Muslim Matrimonials and More's Egyptian Tales, by Youssuf El-Kalay

Friday, November 3, 2000

The Ruby Red Oranges

by Youssuf El-Kalay

Ruby Red Oranges

Asalamu Aliakom Wa Rahmat Allahu Wa Barakatu.

Welcome back to Egyptian Tales. This week's story will be short but the lesson learned will be great Insha'Allah. I have noticed through my travels around the world that a major problem with many Muslims (including myself) is how we interact with our Muslim brothers and sisters. We seem to have a lack of forgiveness between ourselves. I hope that this story will shed some light on what I am trying to bring across Insha'Allah.

As I have mentioned in my previous story (The Streets of Old Cairo), Egypt is a mix of old and new. Many people still purchase their groceries in open air markets. To those of us who live in the West, it may seem awkward but it is a part of everyday life in Egypt. Often times a buyer will develop a rapport with the seller, and become a special customer. It's a lot different than walking into your local grocery store, purchasing some fruit and walking out. Usually it's the seller that picks out the produce for you. Unfortunately a lot of the fruit that is picked doesn't always stay in great condition, especially from the harshness of the summer heat. That's why if you have a good relationship with the seller, they'll pick out the best fruit for you. Though as you'll see in a bit, this isn't always the case.

It was late at night and I had spent the entire day with my grandfather at the university. We decided to stop by a local fruit grocer and purchase some fruit. It so happened that the owner of the fruit stand was away, and had left his son Ahmed, to attend to the customers. Ahmed was a young man: sixteen years old at most, judging from his appearance. We greeted him with "Asalamu Aliakom" and he replied "Wa Aliakom Asalam", while adjusting the fruit in their boxes. He showed us all the fruit he had, bananas, apples, and ruby red oranges in great quantities.

"Oh Hajj," he said, "I highly recommend these ruby red oranges, you won't find them anywhere in this size or price, they are the best in town."

Ruby red oranges are super sweet, loaded with even more natural sugars than a regular orange and just bursting with flavor. They are called ruby red oranges because the fruit is actually red in pigment.

After discussing what fruit we wanted, my grandfather decided to get a few kilos of apples, bananas and ruby red oranges. Ahmed was very happy and went on to say, "I will pick out the best oranges for you, Hajj". We paid for the fruit and headed on home. Boy, was I looking forward to tasting some of those amazing ruby red oranges!

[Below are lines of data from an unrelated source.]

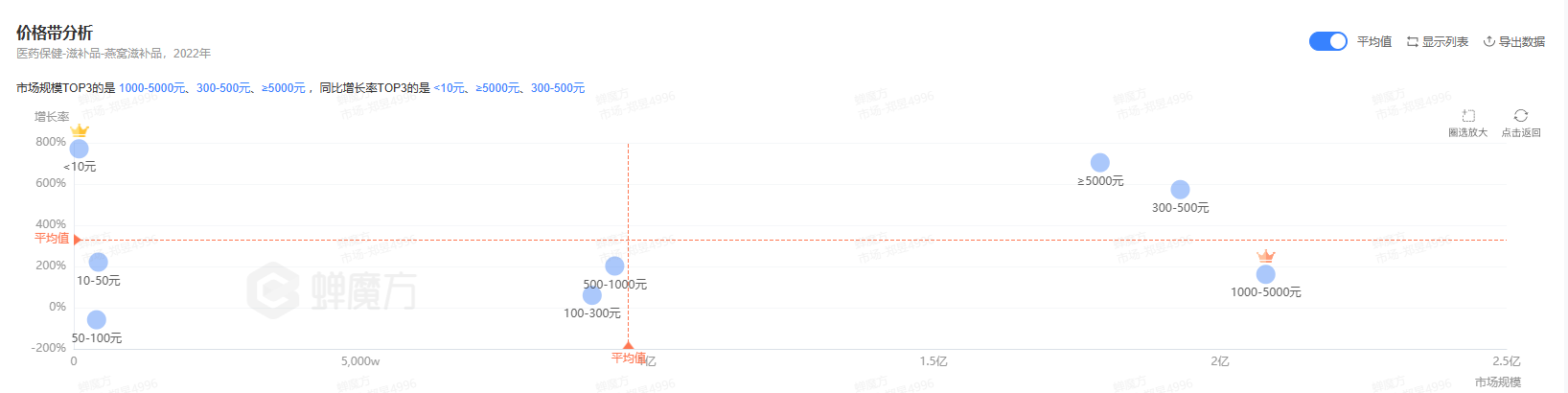
Task: Click the 平均值 triangle marker on market-size axis
Action: 629,345
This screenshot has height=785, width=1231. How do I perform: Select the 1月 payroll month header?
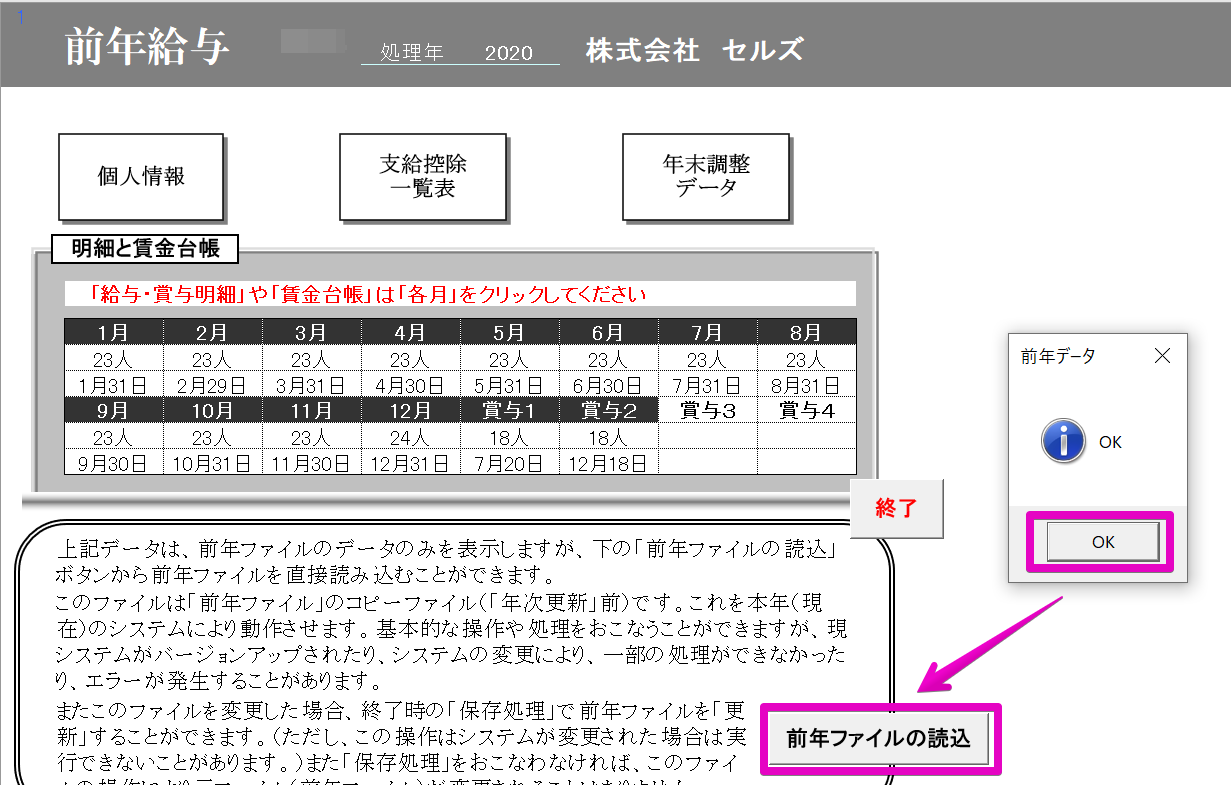[113, 332]
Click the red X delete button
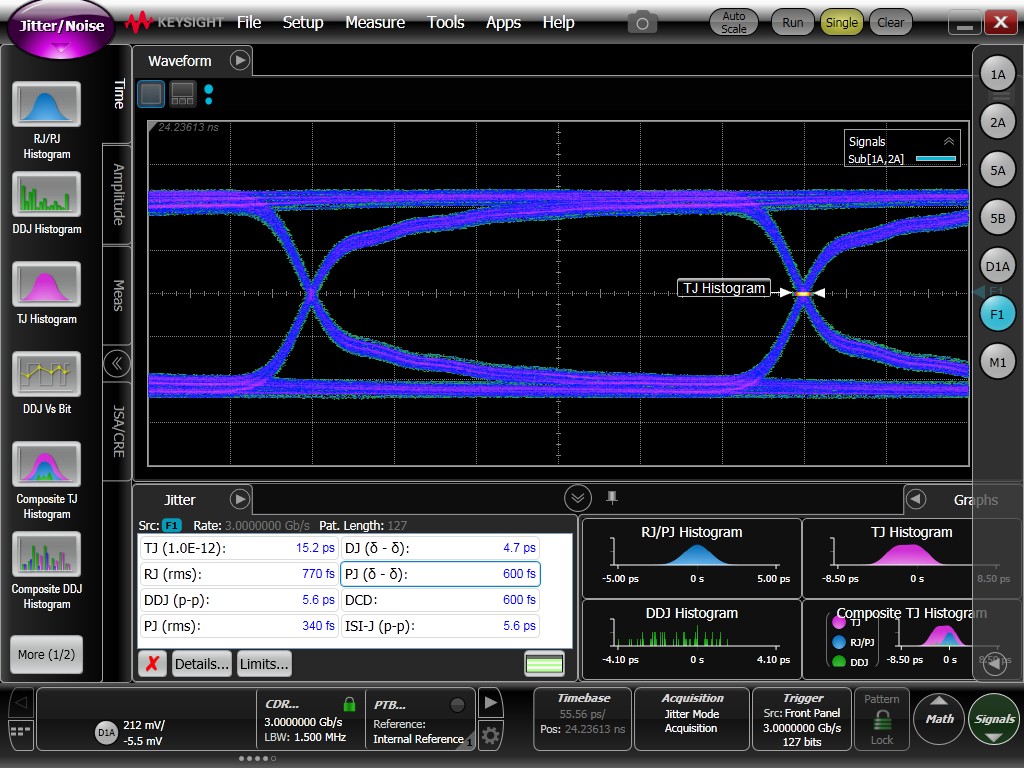Viewport: 1024px width, 768px height. [152, 663]
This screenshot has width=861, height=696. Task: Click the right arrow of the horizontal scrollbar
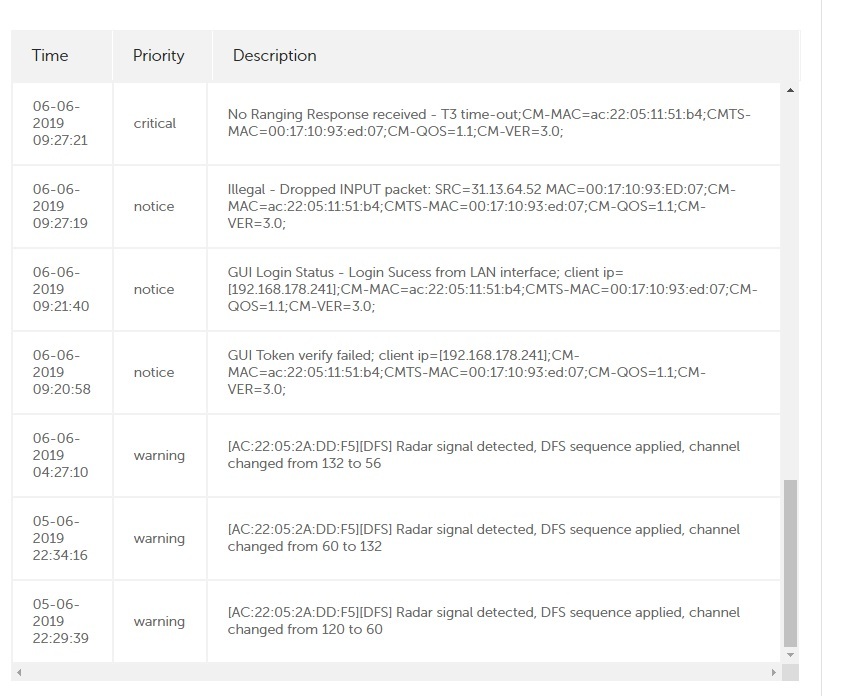[x=773, y=672]
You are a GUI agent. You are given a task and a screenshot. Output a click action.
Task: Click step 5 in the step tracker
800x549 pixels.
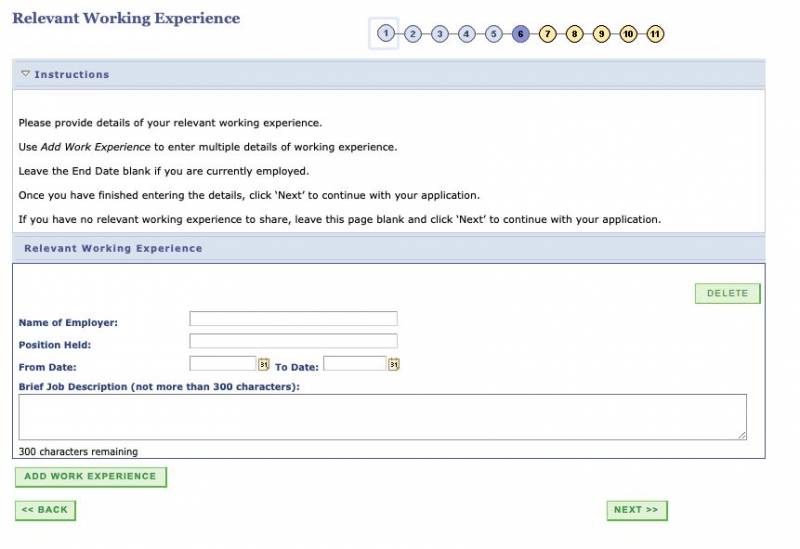click(x=494, y=34)
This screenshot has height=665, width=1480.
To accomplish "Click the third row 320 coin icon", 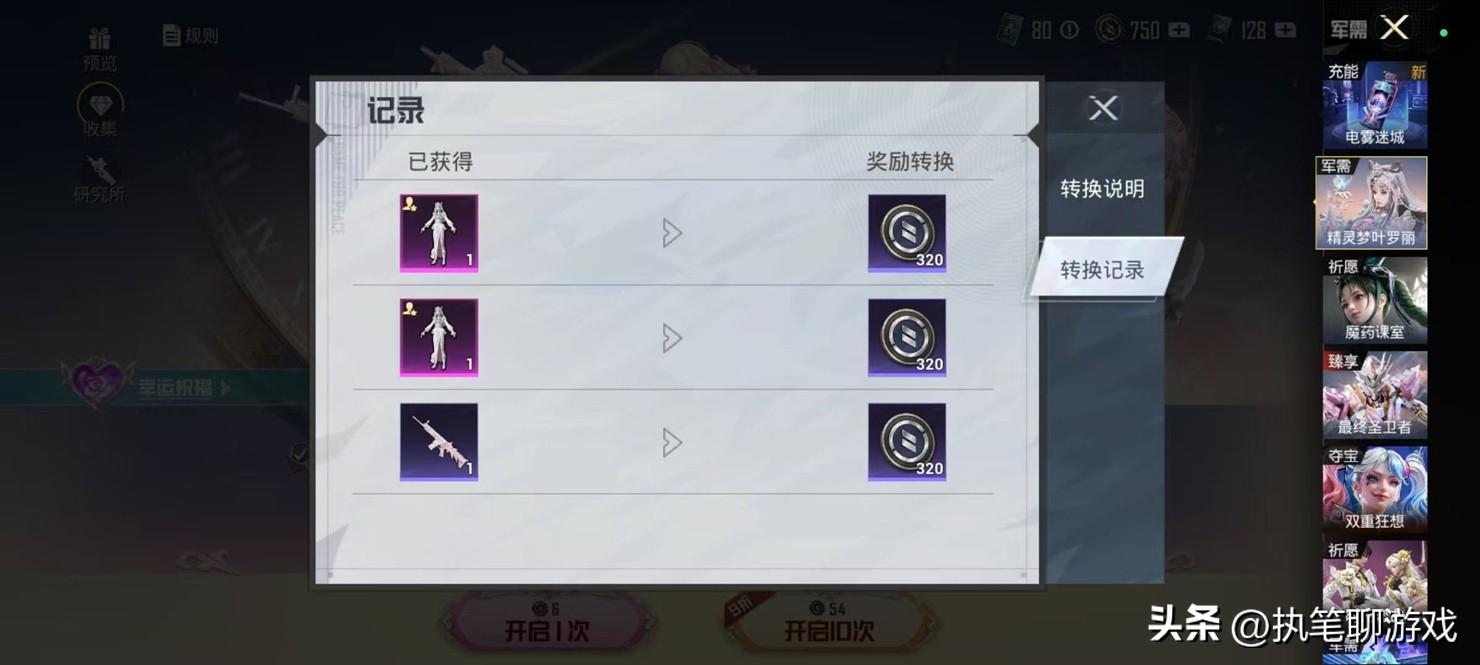I will [907, 442].
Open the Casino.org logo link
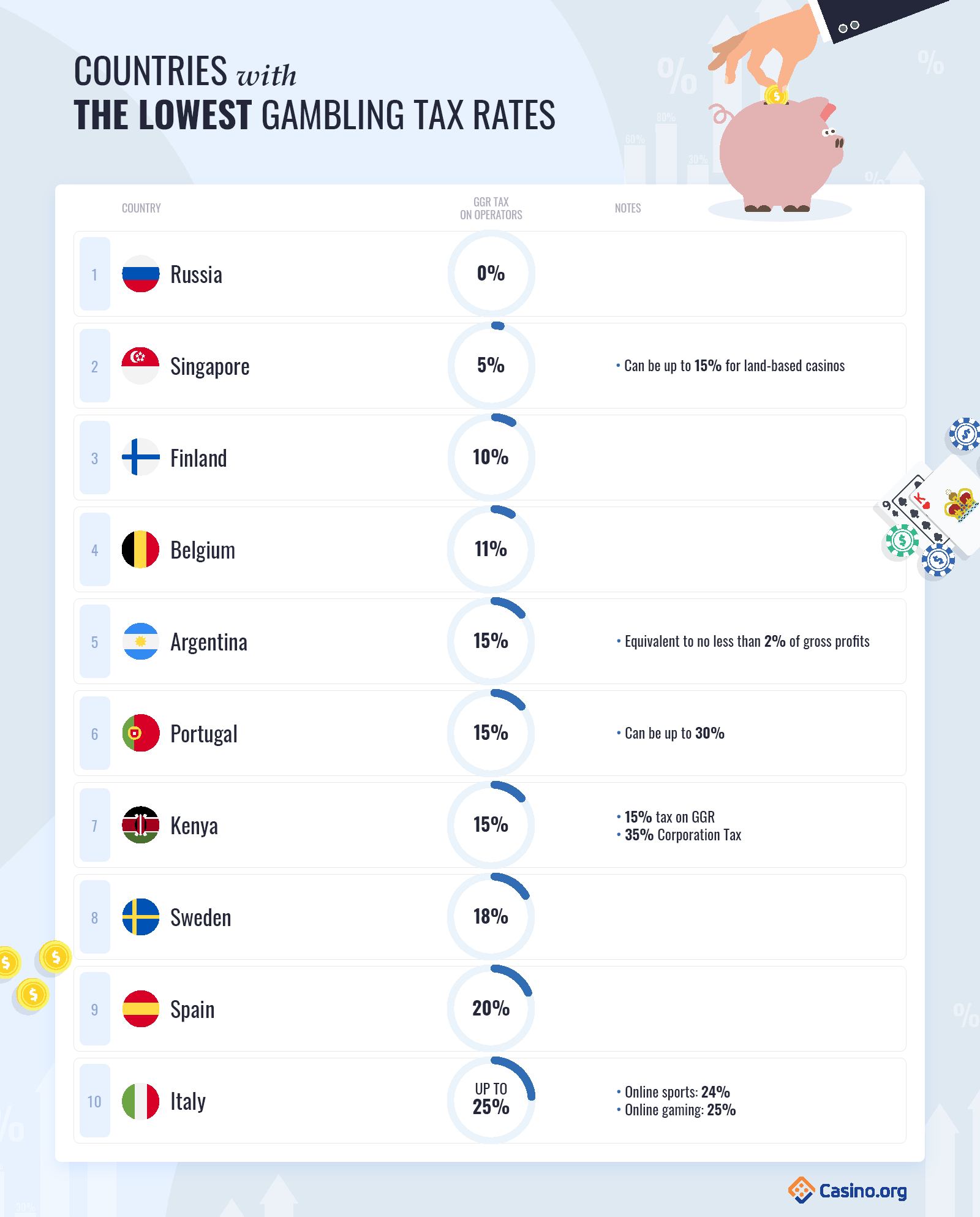The height and width of the screenshot is (1217, 980). (848, 1190)
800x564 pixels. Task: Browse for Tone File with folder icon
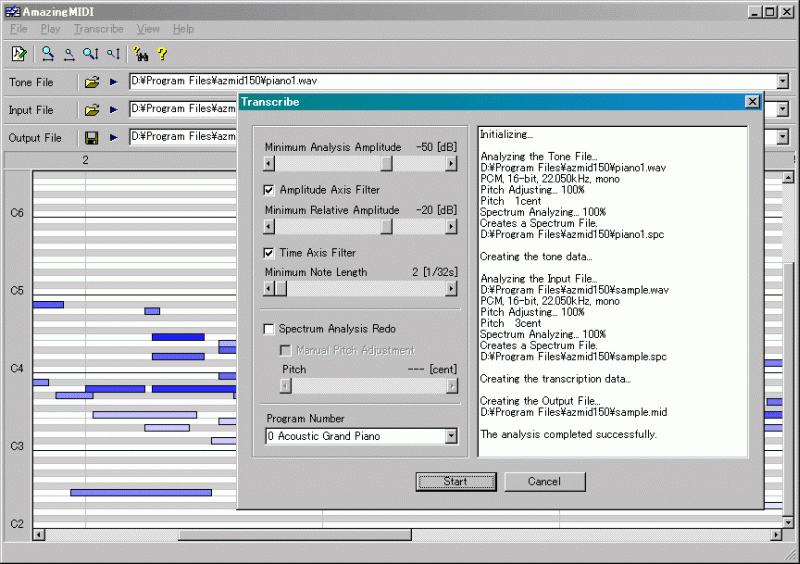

When we got home, we took all the oranges and thoroughly washed them. I proceeded to cut open several of the oranges but to my surprise they were not ruby red at all. In fact, not only did they look like regular oranges but they tasted like them as well. I decided to cut open all the oranges since we were using most of them to make orange juice. So you're probably thinking only a couple turned out to be regular oranges, right? Wrong... of approximately 45 oranges I found only one that was semi ruby red. I was very disappointed and immediately complained to my grandfather. How could Ahmed have sold us these oranges making us believe that they were ruby red when they weren't? And of all things, recommending them to us as "the best in town". I told my grandfather that we should return to Ahmed and demand that he return our money and give us the proper oranges. I was furious.


My grandfather sat me down and said, "Calm down, is it worth arguing with your Muslim brother about some oranges?"

I thought about it for a second or two and said, "But he has stolen from us, he gave us regular oranges instead of ruby red ones!"

"How do you know he did this deliberately?" my grandfather replied. "Isn't it possible that whoever shipped him the oranges told him they were ruby red when they weren't?"

I said, "But that's no excuse …"

My grandfather sighed and said, "Then forgive him! Let it pass. Everybody, even you often make mistakes…"

So yes, I went to sleep that night a little disappointed about the lack of ruby redness in the oranges we had purchased, but looking back I see how important it is that we forgive one another. You might remember a hadith of the Prophet Muhammad (peace and blessings of Allah upon him) in which he said that we should forgive our Muslim brothers and sisters and give them 70 excuses. And that if we can name 70 excuses there is at least 1, which we cannot name.

Until next time, Insha'Allah...

Youssuf El-Kalay has lived in Scotland, Egypt, Bahrain, and the United States, and currently resides in Southern California. It is his hope that through his stories, you the reader will be able to experience some of his adventures and the lessons he has learned from them.